Nevertheless, occasional misalignments between predicted and actual values remain inevitable due to the inherent complexity of solar radiation forecasting. Sudden weather changes, sensor inaccuracies, and unpredictable environmental variability introduce uncertainty that no model can fully capture. The 15% error margin observed illustrates these challenges, particularly in the categorization of radiation levels near threshold boundaries. This margin can lead to misclassification between categories (e.g., high vs. very high), reducing reliability for decision-making in borderline cases.
Similar challenges have been reported in tropical regions, where high variability in cloud cover complicates solar irradiance forecasting. A study conducted in Thailand achieved correlations above 0.8 for intra-day and short-term forecasts but still showed phase shifts in irradiance fluctuations during cloudy conditions [
54]. These findings reinforce the notion that prediction errors are to some extent unavoidable in tropical climates, where convective processes introduce short-term variability that models struggle to capture. In line with these observations, the 15% error margin identified in the present study reflects not only model limitations but also the intrinsic unpredictability of tropical weather systems. This highlights the importance of integrating robust forecasting with user-oriented communication tools, ensuring that even imperfect predictions provide actionable value for decision-making in renewable energy management and public health protection.

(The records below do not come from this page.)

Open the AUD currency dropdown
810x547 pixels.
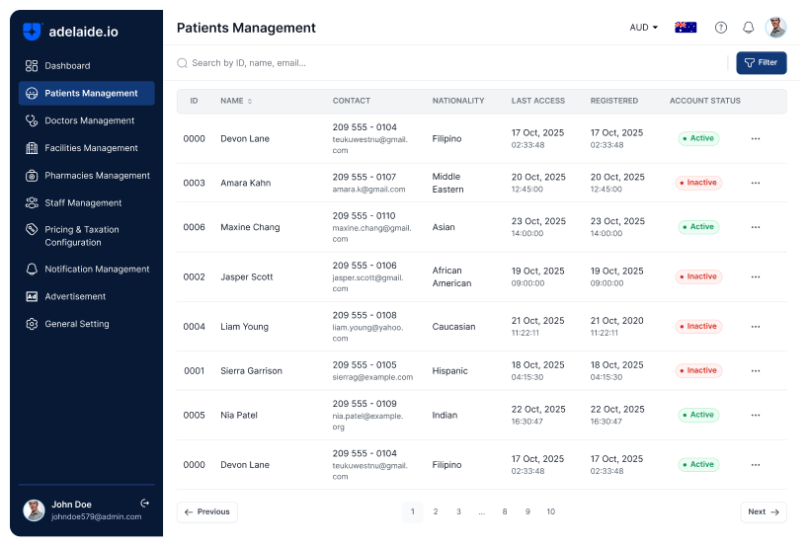(x=644, y=28)
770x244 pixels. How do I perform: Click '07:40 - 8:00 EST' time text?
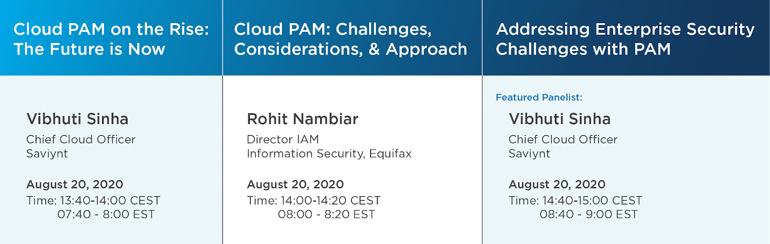[106, 215]
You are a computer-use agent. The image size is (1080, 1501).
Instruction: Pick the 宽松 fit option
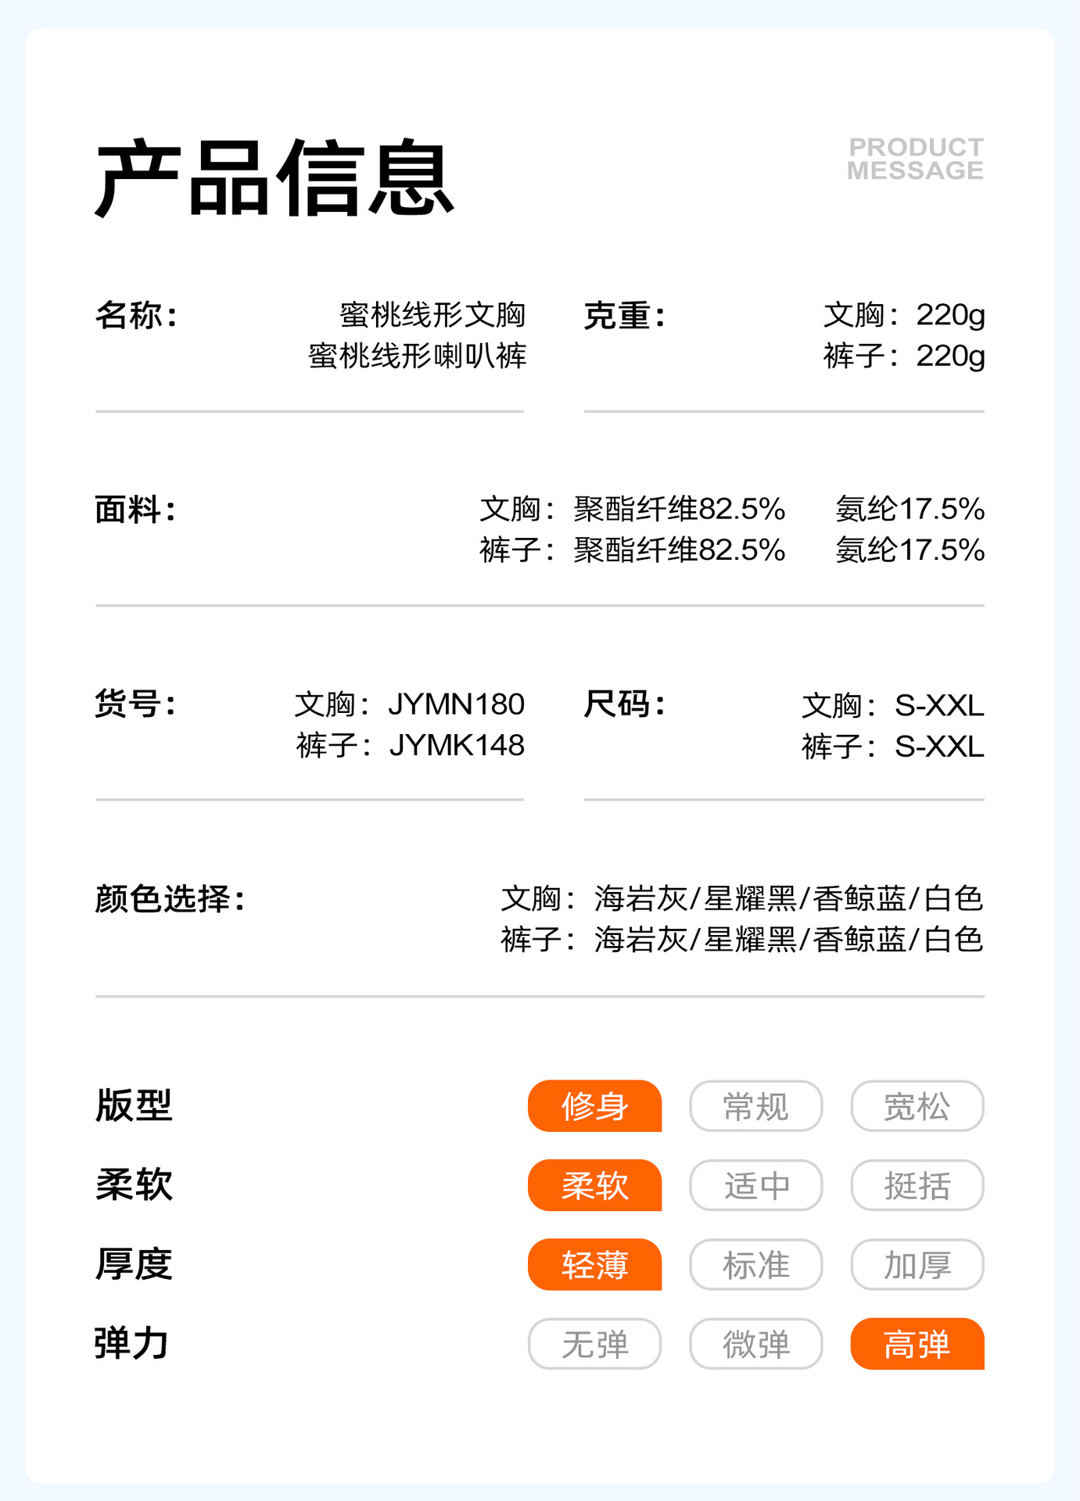coord(917,1106)
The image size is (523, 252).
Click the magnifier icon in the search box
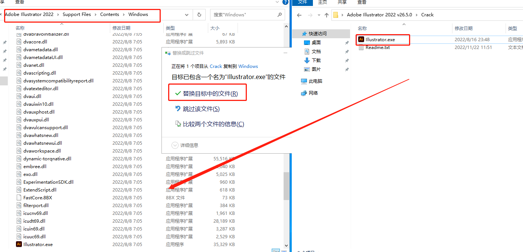pyautogui.click(x=280, y=15)
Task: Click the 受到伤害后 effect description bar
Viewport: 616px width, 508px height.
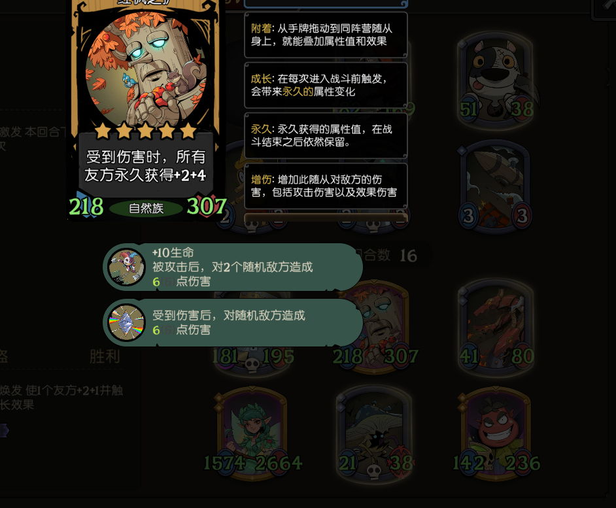Action: point(233,322)
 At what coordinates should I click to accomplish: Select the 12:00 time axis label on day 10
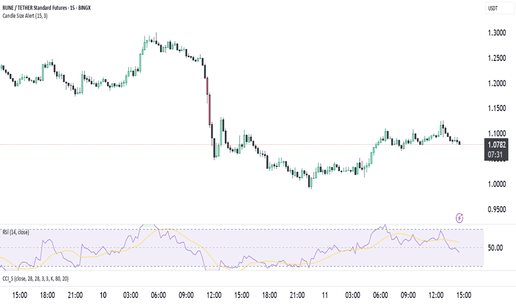click(214, 295)
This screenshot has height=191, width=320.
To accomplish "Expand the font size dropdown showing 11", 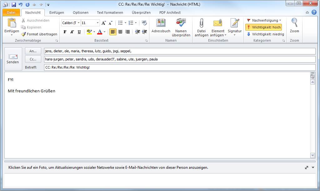I will coord(98,23).
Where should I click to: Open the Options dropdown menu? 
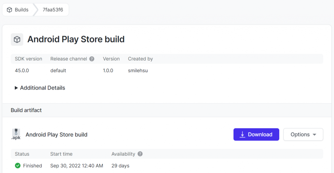pyautogui.click(x=303, y=134)
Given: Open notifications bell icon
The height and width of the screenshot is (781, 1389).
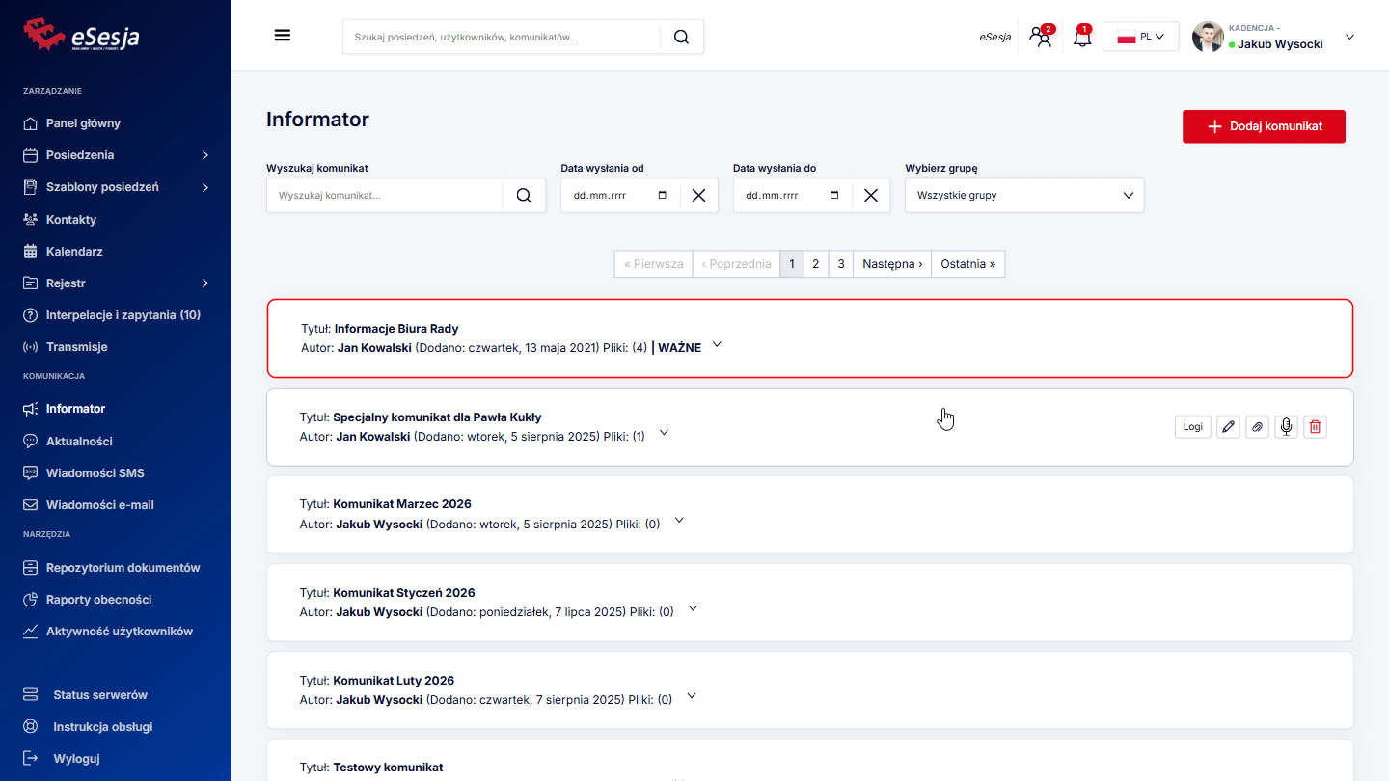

Finally, the implementation of the chatbot on Telegram illustrates how predictive models can be effectively translated into practical tools. By offering real-time accessibility through a widely used communication platform, the system bridges advanced machine learning with user-centered sustainability applications. This combination of predictive accuracy and accessible delivery demonstrates significant potential for supporting renewable energy management and informed decision-making in everyday contexts.
The chatbot trained using Random Forest, Cat-Boost, and Gradient Boosting demonstrates, the feasibility of integrating artificial intelligence into energy management. This predictive capability not only optimizes the use of solar radiation but also has a tangible impact on the transition to clean energy by facilitating sustainable energy planning and reducing dependence on fossil fuels.
The results obtained are based on a nine-month dataset recorded at a meteorological station in Ecuador, which implies a limitation in the generalization of the model. Although the performance of the hybrid approach was superior to that of individual models in this context, it is reasonable to expect that its applicability will improve with larger datasets, including several years and stations from different geographic regions. In particular, the robustness of the ensemble algorithms employed (RF, GB, CB) suggests that the hybrid architecture can adapt to diverse climatic and geographic conditions, although its multi-center validation constitutes a line of future research.